In the beginning, Peter Russell

Peter Russell looks at his childhood reading through the eyes of Ovid.

At the time when the story opens, a little boy named Maui … was playing on the sea-shore. He was so happy, picking up shells and watching the seagulls, that he wandered far away from his home. When evening came on, he saw that he was lost, and he sat down on the sand and wept.

Rangi, the god who rules the sky, took pity on his loneliness; and, flying to earth in the form of a bird, took him up to Sky-land, where he found a most beautiful home. He ran about the sky in the sunshine, jumping from one fleecy cloud to another. Whenever he asked them, the great birds would take him for long rides through the air on their backs.

 

In a high dark cupboard are the childhood books I couldn’t part with. The plainest are three Whitcombes Story Books. One still bears its pencilled 1/3d. Cheap: half of the half-crown which in the 1950s bought our family a meal for six at the fish-and-chip shop.

Stapled in dun-coloured paper covers, 60 to 80 pages each, black-and-white illustrations. Titles listed on the back: everything from Milly-Molly-Mandy to Stories from Andersen, The Swiss Family Robinson and Bennie the Bandicoot. The Whitcombes series began early in the century, was sold throughout Australasia, ran to about 450 titles, and at its height in the late 1930s and early 1940s was the biggest series of children’s books in the world. At the age probably of eight I was given Nos 423, 428 and 435. I think my enthusiasm for the first prompted my parents to buy me the other two. For I was quickly intoxicated by Legends of the Maori, Tales of Maori Magic and More Tales of Maori Magic – the first without author, the other two by Edith Howes.

I did know about Maoris. They were associated with a different species of intoxication: they came annually to man the freezing works, drove into town to “throw away” their money on beer, were “undesirable”, disappeared again. But of the enchanting world of Maori myth I had known nothing. I absorbed it with the child’s spontaneous appetite for every well-told story. The Bible stories we learnt at Sunday School enthralled me too.

What has revived the memory of this early enrichment is a late enrichment: a reading of Ovid’s Metamorphoses, which this year has its 2000th anniversary. Ovid’s long poem is a compendium of Graeco-Roman myth, on which for two millennia Western literature, art and music have repeatedly drawn: no single work apart from the Bible has had such a fertile influence on the European imagination. It’s also a book of individual genius, whose author’s imaginative zest anticipates famous later story-tellers: Boccaccio, Chaucer, Cervantes, Joyce.

From the first pages I was back in Maoridom. When Ovid’s creation myth evokes primeval darkness, then, through a forced separation of the earth from the sky, the advent of light and growth, how could I not think of Tane, Rangi and Papa? Then again and again salient features in Ovid recalled Polynesian myth: an animistic universe; gods who behave like humans; and a vividly physical world which is also peopled by supernatural spirits such as dryads or forest fairies. The two worlds also share priests, rituals and sacred places; and an underworld to which living mortals can, but only perilously, gain access (Orpheus and Eurydice, Hutu and Pare). In both agriculture is important, and so are kinship ties. Both extol male strength but also cunning; in both eros is an irresistible force. And both are rich in the metamorphoses which gave Ovid’s masterpiece its name.

DATA LISTING:
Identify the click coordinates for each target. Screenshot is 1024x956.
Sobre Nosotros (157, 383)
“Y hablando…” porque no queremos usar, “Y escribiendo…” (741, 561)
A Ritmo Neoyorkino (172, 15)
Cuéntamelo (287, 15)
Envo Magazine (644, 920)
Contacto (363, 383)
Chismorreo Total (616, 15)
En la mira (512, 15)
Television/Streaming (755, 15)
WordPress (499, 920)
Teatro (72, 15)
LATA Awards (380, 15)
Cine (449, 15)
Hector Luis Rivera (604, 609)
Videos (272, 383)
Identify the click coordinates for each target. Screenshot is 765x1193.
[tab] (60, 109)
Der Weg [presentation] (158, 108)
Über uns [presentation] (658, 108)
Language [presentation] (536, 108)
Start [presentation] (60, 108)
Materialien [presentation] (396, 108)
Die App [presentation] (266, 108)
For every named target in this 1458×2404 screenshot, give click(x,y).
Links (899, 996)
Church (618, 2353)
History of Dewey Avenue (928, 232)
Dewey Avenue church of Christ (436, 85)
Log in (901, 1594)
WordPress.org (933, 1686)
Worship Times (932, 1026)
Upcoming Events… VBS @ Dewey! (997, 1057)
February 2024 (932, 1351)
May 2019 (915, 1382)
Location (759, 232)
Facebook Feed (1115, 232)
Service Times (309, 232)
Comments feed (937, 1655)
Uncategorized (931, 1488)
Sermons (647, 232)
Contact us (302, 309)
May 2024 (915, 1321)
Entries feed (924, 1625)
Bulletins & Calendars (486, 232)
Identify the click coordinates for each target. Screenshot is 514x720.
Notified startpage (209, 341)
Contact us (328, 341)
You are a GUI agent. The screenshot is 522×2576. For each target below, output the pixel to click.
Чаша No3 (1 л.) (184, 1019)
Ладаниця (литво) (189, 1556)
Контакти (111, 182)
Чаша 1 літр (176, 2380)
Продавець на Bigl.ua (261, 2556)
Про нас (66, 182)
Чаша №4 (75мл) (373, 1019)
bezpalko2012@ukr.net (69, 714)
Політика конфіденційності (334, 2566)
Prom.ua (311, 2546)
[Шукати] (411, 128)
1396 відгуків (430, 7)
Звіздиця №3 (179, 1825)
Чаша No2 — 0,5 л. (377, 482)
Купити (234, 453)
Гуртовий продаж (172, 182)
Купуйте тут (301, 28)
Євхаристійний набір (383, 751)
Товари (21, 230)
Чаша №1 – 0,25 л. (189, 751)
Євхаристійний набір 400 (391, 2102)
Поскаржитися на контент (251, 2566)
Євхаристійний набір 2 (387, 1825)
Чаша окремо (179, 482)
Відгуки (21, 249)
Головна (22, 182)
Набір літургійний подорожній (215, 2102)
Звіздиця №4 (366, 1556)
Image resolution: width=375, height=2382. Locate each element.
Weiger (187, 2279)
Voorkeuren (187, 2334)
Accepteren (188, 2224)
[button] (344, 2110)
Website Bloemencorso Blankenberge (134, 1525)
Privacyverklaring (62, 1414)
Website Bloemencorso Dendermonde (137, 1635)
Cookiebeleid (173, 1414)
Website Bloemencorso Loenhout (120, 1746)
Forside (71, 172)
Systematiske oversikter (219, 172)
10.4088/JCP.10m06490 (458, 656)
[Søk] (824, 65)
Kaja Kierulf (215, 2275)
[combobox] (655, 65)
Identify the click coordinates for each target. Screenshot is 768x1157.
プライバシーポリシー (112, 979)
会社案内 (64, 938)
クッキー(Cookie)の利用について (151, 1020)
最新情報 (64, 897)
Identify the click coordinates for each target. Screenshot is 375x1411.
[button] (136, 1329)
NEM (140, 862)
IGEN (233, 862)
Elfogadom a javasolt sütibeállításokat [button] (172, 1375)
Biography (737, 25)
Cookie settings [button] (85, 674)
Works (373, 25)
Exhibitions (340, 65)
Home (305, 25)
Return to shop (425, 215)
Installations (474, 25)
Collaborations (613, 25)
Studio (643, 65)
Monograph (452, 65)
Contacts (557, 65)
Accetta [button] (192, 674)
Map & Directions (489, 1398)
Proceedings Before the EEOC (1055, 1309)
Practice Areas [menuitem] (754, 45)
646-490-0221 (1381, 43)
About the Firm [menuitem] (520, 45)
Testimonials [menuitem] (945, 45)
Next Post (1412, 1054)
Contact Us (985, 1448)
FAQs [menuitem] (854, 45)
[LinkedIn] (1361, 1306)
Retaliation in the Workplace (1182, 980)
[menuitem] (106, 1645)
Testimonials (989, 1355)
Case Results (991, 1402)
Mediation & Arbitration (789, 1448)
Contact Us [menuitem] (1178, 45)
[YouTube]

TASKS TO PERFORM:
A – Please copy the part of the essay on Ovid and Maori myth that begins at the words "Peter Russell looks" and stops after "sand and wept.", renaming "Maui" as "Tama" throughout.
B – Answer these questions from the essay on Ovid and Maori myth:
(i) What price is still pencilled on one of the Whitcombes Story Books?
(ii) About how many titles did the Whitcombes series run to?
(iii) Which anniversary does Ovid's Metamorphoses have this year?

RESPONSES IN ORDER:
A –
Peter Russell looks at his childhood reading through the eyes of Ovid.

At the time when the story opens, a little boy named Tama … was playing on the sea-shore. He was so happy, picking up shells and watching the seagulls, that he wandered far away from his home. When evening came on, he saw that he was lost, and he sat down on the sand and wept.

B –
(i) 1/3d.
(ii) About 450.
(iii) Its 2000th anniversary.